**Document text:**
[Start]
Friday, November 16, 2001


art
USA FILMS
Barber Ed Crane (Billy Bob Thornton) trims a bit off a
shifty venture capitalist's head (Jon Polito).



Smoke and mirrors



"The Man Who Wasn't There"
Rated R
Consolidated Kahala; Signature Dole Cannery
StarStar 1/2


By Scott Vogel
svogel@starbulletin.com

Not since the days of Sweeney Todd has there been a barber as fearsome as Ed Crane, the protagonist of the Coen Brothers' "The Man Who Wasn't There," a sometimes fascinating, sometimes dull exploration into nicotine-stained 1940's film noir.

It's worth mentioning the cigarettes at the outset, for they go far beyond mere props in movies like this. All the business of smoking -- the lighting, the holding, the dragging, the extinguishing -- is rendered in excruciating detail here. (It's a Nicorette junkie's nightmare.) Indeed, the filmmakers might easily have lopped off 30 minutes of this too-long saga by simply giving Crane (Billy Bob Thornton) a piece of gum from time to time.
[End]
**The exercise:** Rewrite the film review from "Not since the" to "time to time.", changing "nightmare" to "ordeal".

**Material provided:**
[Start]
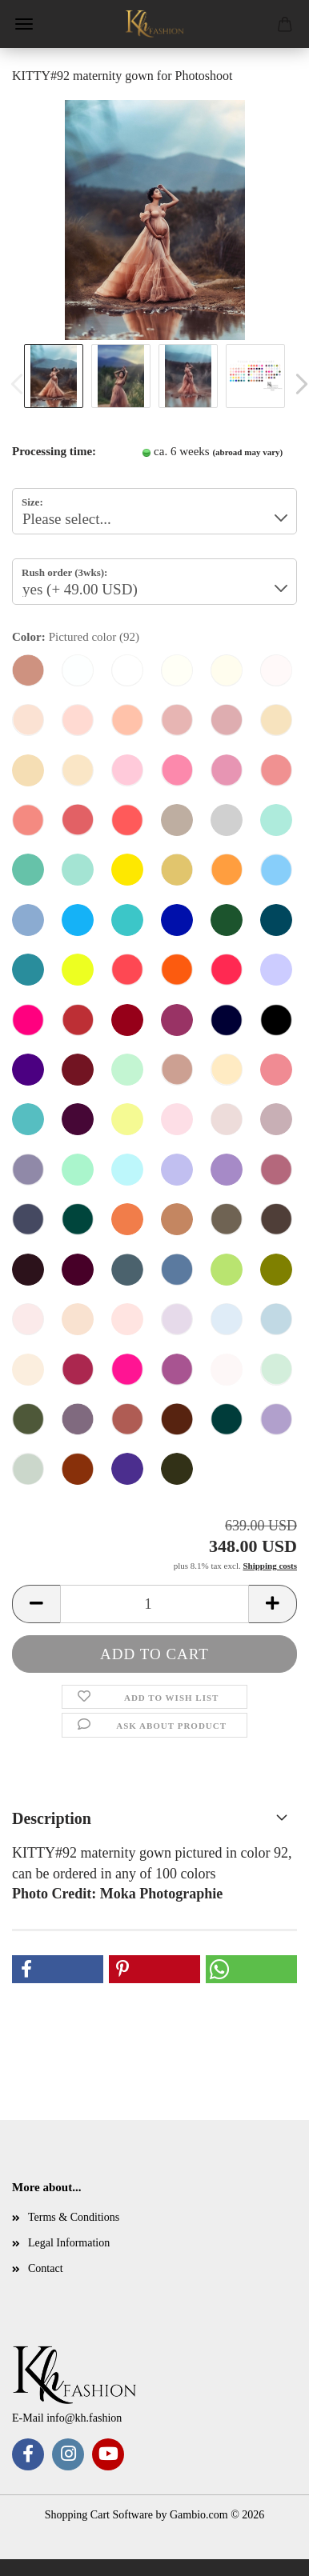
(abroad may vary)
[End]
**Result:**
Not since the days of Sweeney Todd has there been a barber as fearsome as Ed Crane, the protagonist of the Coen Brothers' "The Man Who Wasn't There," a sometimes fascinating, sometimes dull exploration into nicotine-stained 1940's film noir.

It's worth mentioning the cigarettes at the outset, for they go far beyond mere props in movies like this. All the business of smoking -- the lighting, the holding, the dragging, the extinguishing -- is rendered in excruciating detail here. (It's a Nicorette junkie's ordeal.) Indeed, the filmmakers might easily have lopped off 30 minutes of this too-long saga by simply giving Crane (Billy Bob Thornton) a piece of gum from time to time.